LinkedIn used to suffer from poor quality, stability issues and bad reviews in the past. While trying to solve the quality issues, as well as keep growing, LinkedIn announced more than a year ago project Voyager: a new release model and SDLC strategy that is aimed to improve both quality as well as release velocity for the organization. LinkedIn shifted to an admirable 3×3 release strategy. As Drew presented, LinkedIn are now able to push a new version to production 3 times a day, every 3 hours from developer’s code commits – this is due to the announced project Voyager.

 

 

While the release cadence improved, allowing the LinkedIn product team to quickly adapt to changes, fix bugs faster and innovate, the end-user experience somehow dropped, and many of the mobile users are vocal about it in the app stores, stating that they would rather use the desktop browser instead of the mobile app. The thing about quality, especially in the mobile space, is that it is “a moment in time”. With such an aggressive release schedule to production, the build that was in production 3 hours ago is irrelevant from quality and stability perspectives, therefore, the product team must know at all times how the app works on real devices in production rather than assuming that it works just based on emulator testing.

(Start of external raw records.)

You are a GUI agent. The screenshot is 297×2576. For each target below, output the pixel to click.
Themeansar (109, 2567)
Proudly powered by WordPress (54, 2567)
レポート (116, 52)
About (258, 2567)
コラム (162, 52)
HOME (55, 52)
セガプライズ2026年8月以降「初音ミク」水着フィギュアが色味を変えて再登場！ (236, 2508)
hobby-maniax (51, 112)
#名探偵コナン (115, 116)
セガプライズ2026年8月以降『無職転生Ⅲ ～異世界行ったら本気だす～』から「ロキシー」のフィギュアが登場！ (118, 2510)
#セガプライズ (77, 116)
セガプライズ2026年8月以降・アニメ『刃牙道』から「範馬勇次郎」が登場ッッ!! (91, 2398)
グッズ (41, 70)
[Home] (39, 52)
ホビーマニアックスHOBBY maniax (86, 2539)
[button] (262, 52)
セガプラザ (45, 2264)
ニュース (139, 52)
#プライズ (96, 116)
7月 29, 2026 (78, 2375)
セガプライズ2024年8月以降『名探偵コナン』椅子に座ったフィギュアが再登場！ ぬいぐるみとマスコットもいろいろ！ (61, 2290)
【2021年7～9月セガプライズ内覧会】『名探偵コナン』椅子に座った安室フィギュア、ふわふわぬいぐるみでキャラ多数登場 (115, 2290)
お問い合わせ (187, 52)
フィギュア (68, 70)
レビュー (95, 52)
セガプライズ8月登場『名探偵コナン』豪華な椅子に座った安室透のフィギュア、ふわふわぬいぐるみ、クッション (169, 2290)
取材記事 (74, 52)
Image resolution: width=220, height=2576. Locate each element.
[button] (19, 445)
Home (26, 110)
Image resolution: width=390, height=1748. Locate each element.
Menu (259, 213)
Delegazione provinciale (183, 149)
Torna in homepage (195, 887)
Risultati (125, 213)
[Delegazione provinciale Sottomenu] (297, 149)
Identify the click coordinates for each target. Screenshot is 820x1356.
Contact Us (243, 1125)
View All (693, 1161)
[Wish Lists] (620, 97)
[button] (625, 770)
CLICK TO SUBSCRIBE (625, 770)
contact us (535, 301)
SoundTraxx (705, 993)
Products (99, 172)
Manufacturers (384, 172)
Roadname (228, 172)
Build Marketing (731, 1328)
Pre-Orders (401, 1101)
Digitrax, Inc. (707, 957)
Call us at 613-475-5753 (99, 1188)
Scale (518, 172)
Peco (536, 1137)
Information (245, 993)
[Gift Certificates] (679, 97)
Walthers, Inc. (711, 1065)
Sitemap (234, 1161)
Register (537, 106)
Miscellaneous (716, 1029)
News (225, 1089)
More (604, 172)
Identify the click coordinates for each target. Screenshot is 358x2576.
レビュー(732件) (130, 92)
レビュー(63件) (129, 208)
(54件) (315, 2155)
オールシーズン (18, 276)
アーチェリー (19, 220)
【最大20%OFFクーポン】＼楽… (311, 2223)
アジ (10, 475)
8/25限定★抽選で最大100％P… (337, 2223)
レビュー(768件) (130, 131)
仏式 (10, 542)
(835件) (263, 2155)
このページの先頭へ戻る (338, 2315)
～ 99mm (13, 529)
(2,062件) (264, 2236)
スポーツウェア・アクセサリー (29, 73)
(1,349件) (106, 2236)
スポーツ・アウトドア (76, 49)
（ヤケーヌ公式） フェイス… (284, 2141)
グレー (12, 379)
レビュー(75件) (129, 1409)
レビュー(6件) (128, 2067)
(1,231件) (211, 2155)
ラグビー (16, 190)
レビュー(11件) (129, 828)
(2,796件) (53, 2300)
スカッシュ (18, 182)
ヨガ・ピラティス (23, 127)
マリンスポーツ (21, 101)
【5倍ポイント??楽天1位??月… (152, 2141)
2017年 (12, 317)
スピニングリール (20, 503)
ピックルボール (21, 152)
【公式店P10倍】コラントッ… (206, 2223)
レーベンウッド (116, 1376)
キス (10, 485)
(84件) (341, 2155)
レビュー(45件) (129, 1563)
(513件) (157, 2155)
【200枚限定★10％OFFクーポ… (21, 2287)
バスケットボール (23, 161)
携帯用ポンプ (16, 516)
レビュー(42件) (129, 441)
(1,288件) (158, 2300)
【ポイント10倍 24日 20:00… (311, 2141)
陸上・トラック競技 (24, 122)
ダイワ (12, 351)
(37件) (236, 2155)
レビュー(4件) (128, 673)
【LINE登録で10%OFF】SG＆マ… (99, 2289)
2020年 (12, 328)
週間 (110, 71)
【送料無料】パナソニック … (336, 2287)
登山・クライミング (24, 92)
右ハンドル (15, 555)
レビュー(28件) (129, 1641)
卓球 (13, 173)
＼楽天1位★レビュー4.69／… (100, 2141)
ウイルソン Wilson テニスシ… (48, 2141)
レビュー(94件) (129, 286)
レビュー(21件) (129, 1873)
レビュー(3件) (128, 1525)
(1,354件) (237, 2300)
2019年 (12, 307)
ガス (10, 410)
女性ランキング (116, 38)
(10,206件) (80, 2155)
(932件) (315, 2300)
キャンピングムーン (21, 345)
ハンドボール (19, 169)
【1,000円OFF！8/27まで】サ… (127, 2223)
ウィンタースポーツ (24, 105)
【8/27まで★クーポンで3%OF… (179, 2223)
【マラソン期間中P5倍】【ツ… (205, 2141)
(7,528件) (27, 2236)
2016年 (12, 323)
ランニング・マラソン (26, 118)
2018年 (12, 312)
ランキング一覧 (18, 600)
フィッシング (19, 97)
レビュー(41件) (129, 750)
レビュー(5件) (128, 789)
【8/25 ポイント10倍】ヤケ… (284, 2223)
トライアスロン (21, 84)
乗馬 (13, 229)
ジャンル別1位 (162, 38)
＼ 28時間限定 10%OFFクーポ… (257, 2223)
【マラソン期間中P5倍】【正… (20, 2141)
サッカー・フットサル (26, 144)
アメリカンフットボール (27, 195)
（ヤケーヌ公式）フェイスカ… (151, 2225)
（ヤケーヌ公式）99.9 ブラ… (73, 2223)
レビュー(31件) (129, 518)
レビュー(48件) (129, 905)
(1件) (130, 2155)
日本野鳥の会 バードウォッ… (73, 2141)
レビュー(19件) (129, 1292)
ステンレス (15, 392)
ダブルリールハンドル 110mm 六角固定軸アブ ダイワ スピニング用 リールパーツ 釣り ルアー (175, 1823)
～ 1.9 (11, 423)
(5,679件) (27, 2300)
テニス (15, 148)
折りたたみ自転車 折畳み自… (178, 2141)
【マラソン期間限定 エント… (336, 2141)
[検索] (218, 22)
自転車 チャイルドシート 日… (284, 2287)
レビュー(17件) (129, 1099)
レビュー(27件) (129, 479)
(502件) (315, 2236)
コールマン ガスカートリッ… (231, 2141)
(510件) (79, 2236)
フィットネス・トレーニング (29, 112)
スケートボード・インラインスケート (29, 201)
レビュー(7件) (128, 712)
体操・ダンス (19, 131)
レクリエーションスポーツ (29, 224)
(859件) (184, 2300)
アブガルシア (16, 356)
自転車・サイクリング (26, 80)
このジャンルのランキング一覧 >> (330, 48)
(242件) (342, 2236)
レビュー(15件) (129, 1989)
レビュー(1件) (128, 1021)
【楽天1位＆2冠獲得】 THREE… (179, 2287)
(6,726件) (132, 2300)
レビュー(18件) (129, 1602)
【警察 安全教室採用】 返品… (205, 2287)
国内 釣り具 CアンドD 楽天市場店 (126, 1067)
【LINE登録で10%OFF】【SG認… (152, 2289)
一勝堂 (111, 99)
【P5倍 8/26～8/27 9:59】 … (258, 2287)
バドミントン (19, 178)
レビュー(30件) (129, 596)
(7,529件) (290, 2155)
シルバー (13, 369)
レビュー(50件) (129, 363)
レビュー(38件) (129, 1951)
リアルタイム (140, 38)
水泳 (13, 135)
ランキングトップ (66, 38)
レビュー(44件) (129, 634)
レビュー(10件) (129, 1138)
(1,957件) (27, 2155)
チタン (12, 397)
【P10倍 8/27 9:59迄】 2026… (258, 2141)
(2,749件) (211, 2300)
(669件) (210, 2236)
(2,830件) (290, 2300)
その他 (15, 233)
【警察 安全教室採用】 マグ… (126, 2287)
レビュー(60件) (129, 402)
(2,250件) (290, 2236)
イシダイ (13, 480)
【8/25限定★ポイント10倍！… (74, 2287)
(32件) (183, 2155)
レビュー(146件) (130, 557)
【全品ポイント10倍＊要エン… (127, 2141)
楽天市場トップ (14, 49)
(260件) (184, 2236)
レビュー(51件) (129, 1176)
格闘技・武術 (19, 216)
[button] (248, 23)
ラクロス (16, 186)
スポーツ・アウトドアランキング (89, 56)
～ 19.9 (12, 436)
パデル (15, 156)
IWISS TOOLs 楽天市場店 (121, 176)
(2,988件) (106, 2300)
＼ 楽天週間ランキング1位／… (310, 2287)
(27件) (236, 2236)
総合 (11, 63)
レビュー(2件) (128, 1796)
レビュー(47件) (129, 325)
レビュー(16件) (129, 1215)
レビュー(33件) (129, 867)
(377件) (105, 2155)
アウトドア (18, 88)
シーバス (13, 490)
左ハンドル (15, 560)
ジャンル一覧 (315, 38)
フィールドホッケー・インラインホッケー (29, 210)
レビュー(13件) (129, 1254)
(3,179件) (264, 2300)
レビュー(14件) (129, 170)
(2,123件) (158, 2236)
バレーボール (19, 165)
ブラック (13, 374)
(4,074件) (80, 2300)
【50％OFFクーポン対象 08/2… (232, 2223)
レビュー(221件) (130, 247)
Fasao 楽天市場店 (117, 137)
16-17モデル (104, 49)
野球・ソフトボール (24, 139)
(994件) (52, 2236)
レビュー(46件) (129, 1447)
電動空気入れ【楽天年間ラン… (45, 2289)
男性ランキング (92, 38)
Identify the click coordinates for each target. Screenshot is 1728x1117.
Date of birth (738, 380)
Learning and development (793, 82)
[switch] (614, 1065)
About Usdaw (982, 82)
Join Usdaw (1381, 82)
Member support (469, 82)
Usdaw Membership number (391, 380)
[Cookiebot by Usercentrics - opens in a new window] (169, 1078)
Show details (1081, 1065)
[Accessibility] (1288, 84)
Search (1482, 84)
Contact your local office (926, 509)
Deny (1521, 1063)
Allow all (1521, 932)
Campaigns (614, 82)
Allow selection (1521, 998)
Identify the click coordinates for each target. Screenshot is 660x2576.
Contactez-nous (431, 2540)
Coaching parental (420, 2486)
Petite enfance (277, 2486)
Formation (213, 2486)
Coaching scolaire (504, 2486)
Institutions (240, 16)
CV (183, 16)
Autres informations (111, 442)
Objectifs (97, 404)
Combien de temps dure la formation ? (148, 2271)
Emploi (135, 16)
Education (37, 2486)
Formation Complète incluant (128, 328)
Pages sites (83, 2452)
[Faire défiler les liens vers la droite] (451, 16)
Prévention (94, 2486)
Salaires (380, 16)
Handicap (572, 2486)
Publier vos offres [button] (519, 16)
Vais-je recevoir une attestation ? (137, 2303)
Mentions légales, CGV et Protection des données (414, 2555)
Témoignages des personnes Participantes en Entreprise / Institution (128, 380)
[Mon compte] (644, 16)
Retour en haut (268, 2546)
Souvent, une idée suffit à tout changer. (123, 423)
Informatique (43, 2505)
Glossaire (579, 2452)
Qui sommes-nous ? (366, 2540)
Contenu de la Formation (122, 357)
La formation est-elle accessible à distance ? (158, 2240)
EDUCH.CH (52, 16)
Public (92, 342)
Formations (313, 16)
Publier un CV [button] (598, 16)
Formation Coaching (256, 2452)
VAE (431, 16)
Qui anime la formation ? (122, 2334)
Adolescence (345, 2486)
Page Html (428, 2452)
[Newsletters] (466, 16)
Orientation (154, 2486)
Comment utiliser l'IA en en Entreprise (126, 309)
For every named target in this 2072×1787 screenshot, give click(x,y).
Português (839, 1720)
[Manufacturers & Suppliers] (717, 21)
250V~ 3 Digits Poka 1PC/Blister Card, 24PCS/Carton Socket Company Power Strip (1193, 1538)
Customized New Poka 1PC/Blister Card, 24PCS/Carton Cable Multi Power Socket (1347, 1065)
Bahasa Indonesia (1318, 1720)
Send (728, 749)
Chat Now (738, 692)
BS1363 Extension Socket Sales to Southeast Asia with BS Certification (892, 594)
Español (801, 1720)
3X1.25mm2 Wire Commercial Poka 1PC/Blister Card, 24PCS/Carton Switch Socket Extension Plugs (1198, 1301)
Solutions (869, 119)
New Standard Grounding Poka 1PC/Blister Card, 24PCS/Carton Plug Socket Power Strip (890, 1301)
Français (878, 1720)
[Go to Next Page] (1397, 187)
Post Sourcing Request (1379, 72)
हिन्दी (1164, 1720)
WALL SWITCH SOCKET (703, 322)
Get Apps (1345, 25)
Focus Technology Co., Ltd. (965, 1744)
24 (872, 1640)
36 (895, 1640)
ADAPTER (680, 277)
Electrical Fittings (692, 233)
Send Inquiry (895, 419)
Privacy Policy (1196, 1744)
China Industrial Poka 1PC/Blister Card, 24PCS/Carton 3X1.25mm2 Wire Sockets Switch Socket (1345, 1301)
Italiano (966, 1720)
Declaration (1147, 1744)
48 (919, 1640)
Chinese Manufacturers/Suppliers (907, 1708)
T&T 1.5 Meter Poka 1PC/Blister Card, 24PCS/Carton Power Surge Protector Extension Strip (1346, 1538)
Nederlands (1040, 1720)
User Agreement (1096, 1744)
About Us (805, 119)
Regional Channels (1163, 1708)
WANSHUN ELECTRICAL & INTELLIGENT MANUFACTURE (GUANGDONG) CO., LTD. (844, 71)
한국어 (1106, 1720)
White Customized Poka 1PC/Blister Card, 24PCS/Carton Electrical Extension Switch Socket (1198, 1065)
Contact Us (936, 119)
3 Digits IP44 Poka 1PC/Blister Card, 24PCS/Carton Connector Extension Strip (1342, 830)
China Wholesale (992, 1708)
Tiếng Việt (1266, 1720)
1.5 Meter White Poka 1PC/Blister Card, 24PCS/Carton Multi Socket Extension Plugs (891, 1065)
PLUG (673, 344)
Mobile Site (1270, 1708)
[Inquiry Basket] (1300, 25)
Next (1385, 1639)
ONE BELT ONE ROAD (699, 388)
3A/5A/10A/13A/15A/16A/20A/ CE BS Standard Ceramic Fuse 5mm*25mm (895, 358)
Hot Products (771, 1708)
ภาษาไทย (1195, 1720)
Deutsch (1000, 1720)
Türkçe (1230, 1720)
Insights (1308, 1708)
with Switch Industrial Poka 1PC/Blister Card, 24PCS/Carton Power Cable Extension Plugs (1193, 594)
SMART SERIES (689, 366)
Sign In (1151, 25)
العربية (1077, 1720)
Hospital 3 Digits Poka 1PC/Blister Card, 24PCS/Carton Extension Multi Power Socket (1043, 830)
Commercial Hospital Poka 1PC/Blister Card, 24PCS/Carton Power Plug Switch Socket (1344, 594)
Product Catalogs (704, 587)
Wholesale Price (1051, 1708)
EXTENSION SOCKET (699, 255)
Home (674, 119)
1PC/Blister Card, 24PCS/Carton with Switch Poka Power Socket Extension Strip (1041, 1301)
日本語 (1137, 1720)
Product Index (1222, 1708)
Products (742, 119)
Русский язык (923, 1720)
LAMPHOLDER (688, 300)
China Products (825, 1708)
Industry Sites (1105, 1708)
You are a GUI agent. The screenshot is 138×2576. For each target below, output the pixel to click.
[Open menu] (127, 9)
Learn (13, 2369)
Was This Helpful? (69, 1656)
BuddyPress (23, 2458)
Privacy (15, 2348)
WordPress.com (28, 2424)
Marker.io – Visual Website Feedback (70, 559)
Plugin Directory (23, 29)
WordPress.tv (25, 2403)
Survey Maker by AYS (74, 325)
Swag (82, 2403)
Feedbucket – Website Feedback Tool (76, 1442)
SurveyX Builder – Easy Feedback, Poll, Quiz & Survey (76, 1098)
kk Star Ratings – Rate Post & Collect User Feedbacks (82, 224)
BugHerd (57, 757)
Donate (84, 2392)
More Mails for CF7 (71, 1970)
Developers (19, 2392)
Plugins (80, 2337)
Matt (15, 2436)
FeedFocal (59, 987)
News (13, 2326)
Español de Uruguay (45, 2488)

As shown in the above image, LinkedIn are running as part of their test plan the entire test scope on 16 emulators in parallel. There is zero coverage on real devices, because as Drew stated – our implementation is agnostic across devices.

If we validate the above statement and strategy against the app store, and my own personal device experiences, the implementation isn’t that device-agnostic, and there are many escaped defects to production that are impacting real-device users.

 

 

The above experiences show: crashes of the app on Android devices when switching from Wi-Fi to real carrier networks, invites from mobile to various connections not working properly, sync issues between the LinkedIn feed and what’s shown on the browser version, installation issues on real devices and more.

When the majority of traffic to the LinkedIn app is coming from mobile devices, LinkedIn testing strategy should be tuned accordingly.

Summary

With the above stats and quality reality of LinkedIn users, the testing strategy needs to change. Future usage growth is expected to come from India, China and non-U. S demographics, building the case for different devices, OS, form factors and network conditions.

 

LinkedIn needs to base their mobile testing strategy on real life personas operating from different geographic locations, varying conditions, background apps and more.

Testing on emulators is essential and should be kept as part of the strategy, but it cannot be the only platform for testing this app – as seen above, it does not guarantee continuous quality and UX.